Supermajor Financials: Q2 2019
Source: U.S. Energy Information Administration, CEDIGAZ, Global Trade Tracker
Australia is on track to surpass Qatar as the world’s largest liquefied natural gas (LNG) exporter, according to Australia’s Department of Industry, Innovation, and Science (DIIS). Australia already surpasses Qatar in LNG export capacity and exported more LNG than Qatar in November 2018 and April 2019. Within the next year, as Australia’s newly commissioned projects ramp up and operate at full capacity, EIA expects Australia to consistently export more LNG than Qatar.
Australia’s LNG export capacity increased from 2.6 billion cubic feet per day (Bcf/d) in 2011 to more than 11.4 Bcf/d in 2019. Australia’s DIIS forecasts that Australian LNG exports will grow to 10.8 Bcf/d by 2020–21 once the recently commissioned Wheatstone, Ichthys, and Prelude floating LNG (FLNG) projects ramp up to full production. Prelude FLNG, a barge located offshore in northwestern Australia, was the last of the eight new LNG export projects that came online in Australia in 2012 through 2018 as part of a major LNG capacity buildout.
Source: U.S. Energy Information Administration, based on International Group of Liquefied Natural Gas Importers (GIIGNL), trade press
Note: Project’s online date reflects shipment of the first LNG cargo. North West Shelf Trains 1–2 have been in operation since 1989, Train 3 since 1992, Train 4 since 2004, and Train 5 since 2008.
Starting in 2012, five LNG export projects were developed in northwestern Australia: onshore projects Pluto, Gorgon, Wheatstone, and Ichthys, and the offshore Prelude FLNG. The total LNG export capacity in northwestern Australia is now 8.1 Bcf/d. In eastern Australia, three LNG export projects were completed in 2015 and 2016 on Curtis Island in Queensland—Queensland Curtis, Gladstone, and Australia Pacific—with a combined nameplate capacity of 3.4 Bcf/d. All three projects in eastern Australia use natural gas from coalbed methane as a feedstock to produce LNG.

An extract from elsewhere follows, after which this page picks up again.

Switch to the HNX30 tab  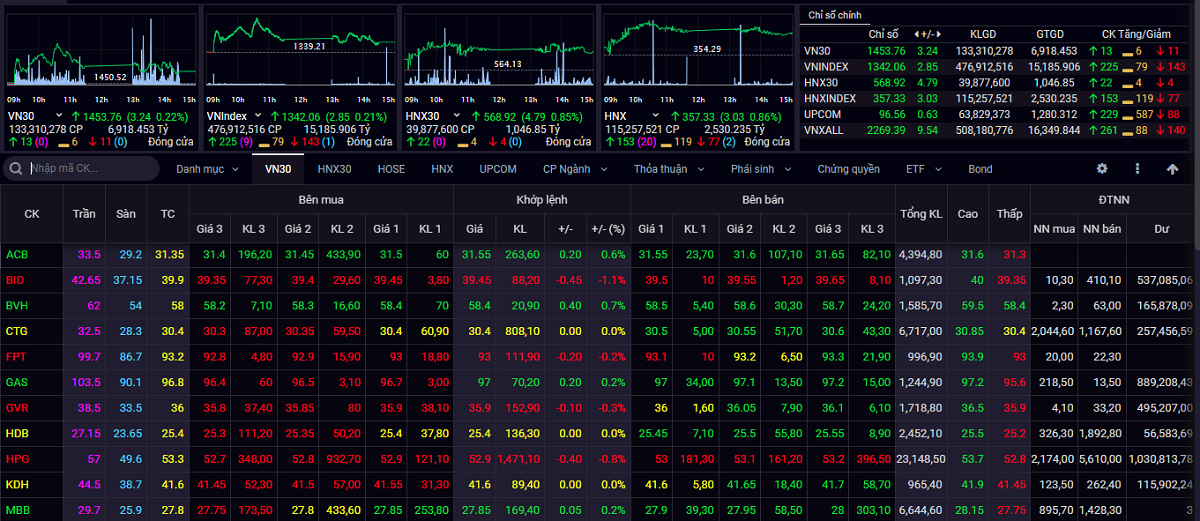click(x=335, y=169)
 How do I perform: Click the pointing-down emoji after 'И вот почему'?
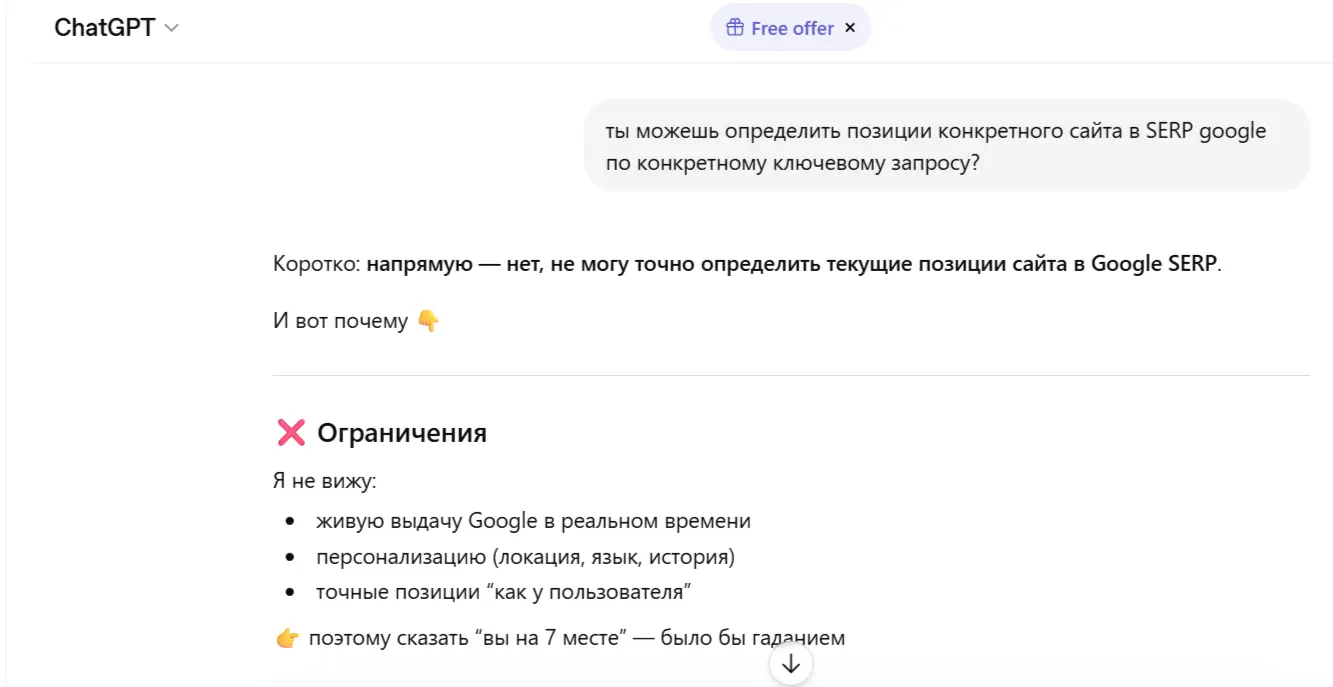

Source: U.S. Energy Information Administration
Most of Australia’s LNG is exported under long-term contracts to three countries: Japan, China, and South Korea. An increasing share of Australia’s LNG exports in recent years has been sent to China to serve its growing natural gas demand. The remaining volumes were almost entirely exported to other countries in Asia, with occasional small volumes exported to destinations outside of Asia.
Source: U.S. Energy Information Administration, based on International Group of Liquefied Natural Gas Importers (GIIGNL)
For several years, Australia’s natural gas markets in eastern states have been experiencing natural gas shortages and increasing prices because coal-bed methane production at some LNG export facilities in Queensland has not been meeting LNG export commitments. During these shortfalls, project developers have been supplementing their own production with natural gas purchased from the domestic market. The Australian government implemented several initiatives to address domestic natural gas production shortages in eastern states.
Several private companies proposed to develop LNG import terminals in southeastern Australia. Of the five proposed LNG import projects, Port Kembla LNG (proposed import capacity of 0.3 Bcf/d) is in the most advanced stage, having secured the necessary siting permits and an offtake contract with Australian customers. If built, the Port Kembla project will use the floating storage and regasification unit (FSRU) Höegh Galleon starting in January 2021.